Rev. Willingham, thank you for your erudite analysis of Baptist history, fascinating. My own grandfather was a Presbyterian (Northern) who, in his youth, was told stories of how the old preacher placed a Colt 45 on the pulpit in order to deal with the Rebel sympathizers who would ride by the church and fire off their guns. My people were border folk.
My real interest in the ‘late unpleasantness’ is to determine if the actions of the general gov’t betrayed our founding principles. The question of why the slaves did not revolt is, in and of itself, one of those fascinating questions no one wants to ask. I would take a moment to tip my hat to Mr. Elliot and the fact that he permitted the question to be asked on his website. In this day and age of ‘political correctness’ that, in and of itself, express a certain personal courage and a desire on the part of our erudite editor to seek the truth, no matter where the trail leads.
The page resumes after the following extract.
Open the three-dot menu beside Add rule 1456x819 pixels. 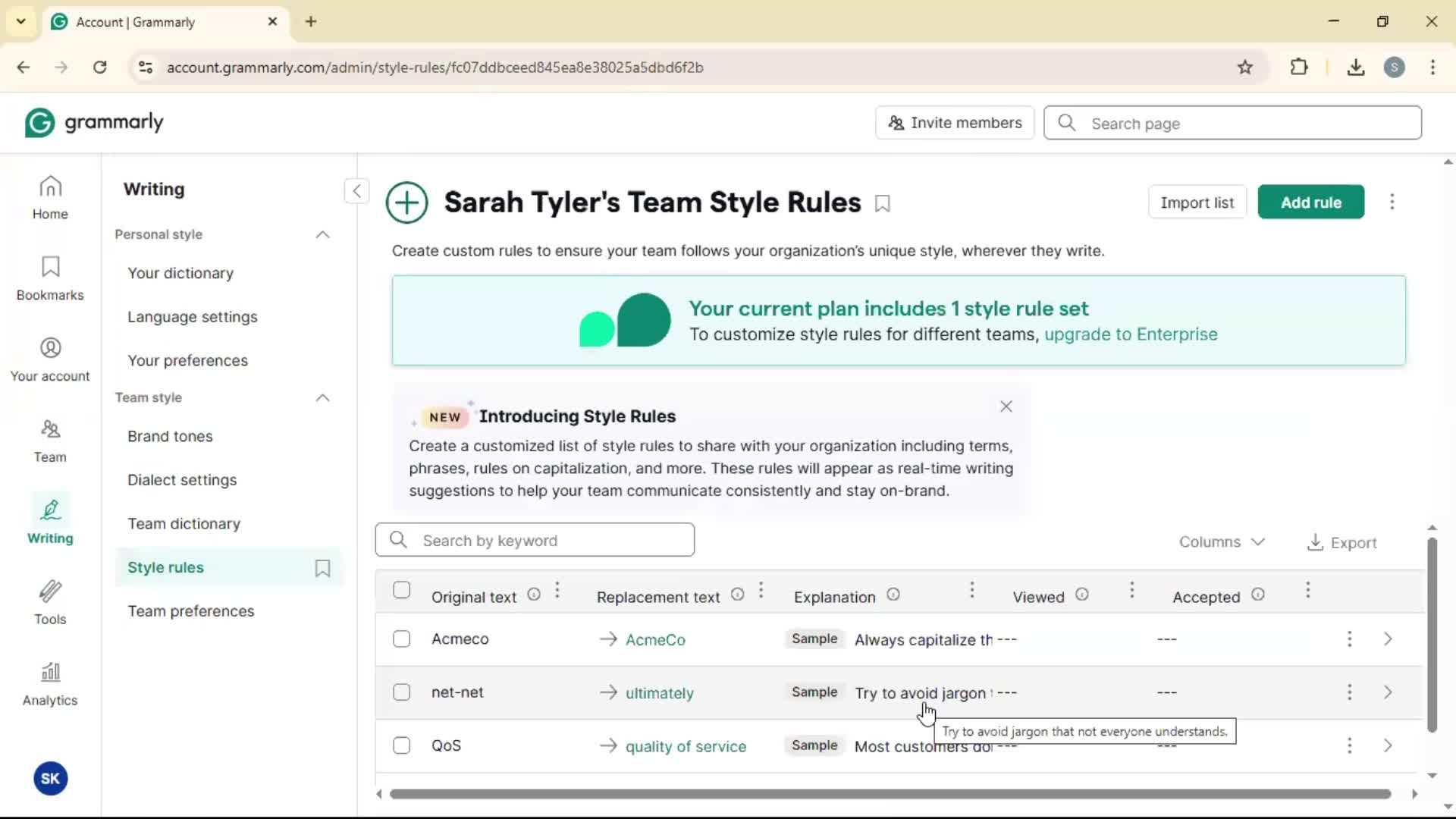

I truly appreciate this website!
One of my grandfathers had a grandfather who was supposed to a Colonel in the Yankee army, and his father was also supposed to be in that army (no evidence of this has been found to date). The latter is also supposed to be in that picture of the two trains meeting in Utah at the completion of the first transcontinental railroad. so I was told by my Grandfather’s brother, who also told me that the name Bankston was based on the union of two Scottish clans, and that they had two coats of arms. I was in another nation, Jamaica, in 1980, having tay with a Scotch woman and happened to think of what Uncle Bill had told me. Her answer was that sdhe knew Bankstons in Scotland and that they were a combination of two clans and had two coats of arms. Uncle Bill’s comments were proved true…as were other things he had said. He had a battlefield commission as a 2nd lt.signed by Woodrow Wilson in World War I. I saw that commission, and my eye, loving all things historical even then, zeroed in on the President’s signature. There is more, but I defer in the interests of time.
IMHO, the most insightful book on the topic is “Flawed Victory” that appears to be out of print but available in used condition that substantiate the claims within.